Selasa, 29 Januari 2019

Afrizal dan Puisi Peristiwa

Geger Riyanto *
Kompas,10 Mar 2013

Artikel Bandung Mawardi di Kompas (3/2) menarik untuk memicu diskusi tentang puisi Afrizal Malna. Sayangnya, tulisan itu sendiri berhenti setelah meraba bahwa ada recik gambaran kenyataan urban dalam karyanya, tak membawa kita lebih jauh dari pembacaan yang nyaris sama tuanya dengan usia kepenyairan Afrizal sendiri.

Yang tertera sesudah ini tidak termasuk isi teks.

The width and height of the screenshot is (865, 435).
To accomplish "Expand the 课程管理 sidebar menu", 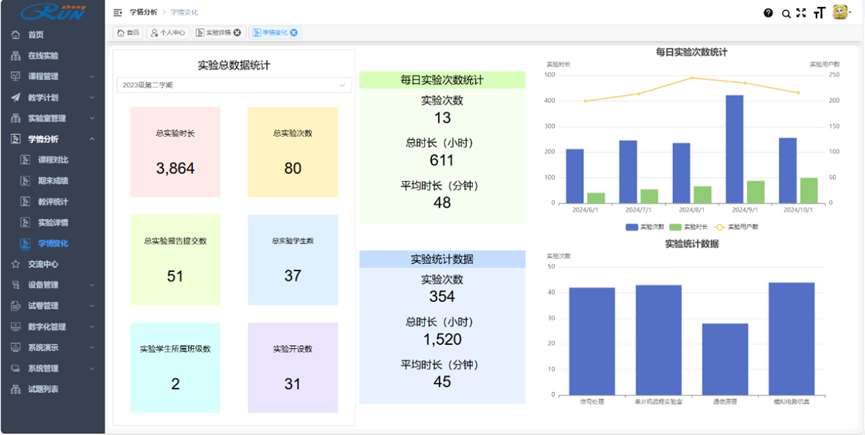I will click(x=50, y=76).
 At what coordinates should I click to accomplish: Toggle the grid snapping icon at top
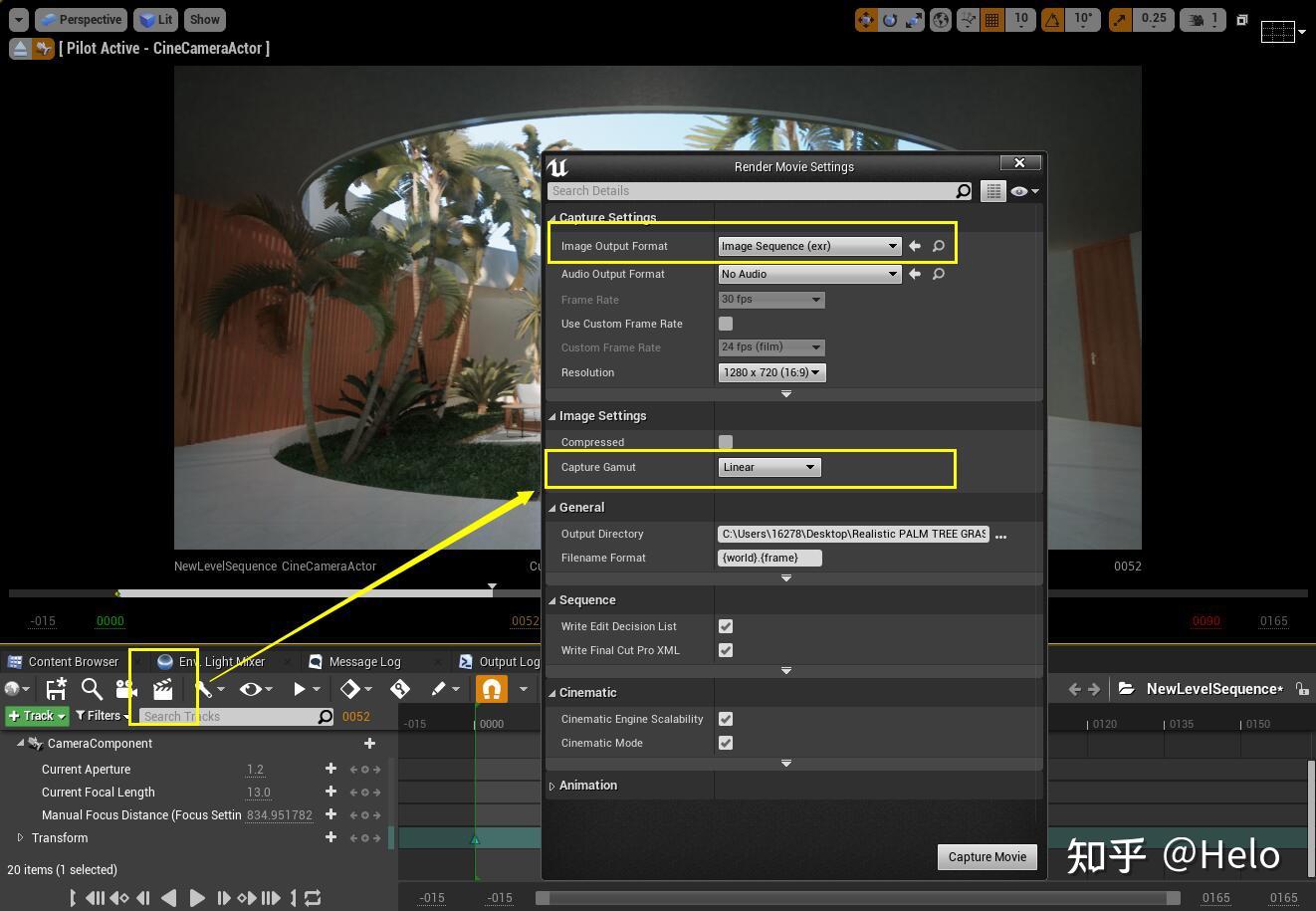point(991,19)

Sejak setidaknya Abad yang Berlari pada tahun 1984, puisi-puisi Afrizal dibicarakan sebagai simbolisasi kehidupan urban. Banyak yang lantas lekas mengamininya—sekurangnya, tidak menolaknya—lantaran kesamaan ”cita rasa” antara puisinya dan realitas kota. Kedua teringkus dengan satu kata: kekacauan. Sebagaimana keselarasan adalah hal yang terkesan jauh dari kota, tata bahasa adalah hal yang terasa asing dari puisi khaotiknya.


Namun menjumpai pembacaan urbanisme yang menembus Afrizal lebih jauh dari sebatas menemukan keserupaan antara larik-larik disfiguratifnya dengan kehidupan keras dan serak-semarak kota pun adalah hal yang sulit (pembacaan Tia Setiadi dan Acep Iwan Saidi, yang bernas, saya anggap di luar tema ini). Pembacaan puisinya sebagai visualisasi tata bahasa atas benda-benda pun—yang kemudian berkembang menjadi pembacaan relasi dan tirani obyek atas manusia pada 1990-an dan 2000-an—tak lain berasal dari manifesto Afrizal sendiri.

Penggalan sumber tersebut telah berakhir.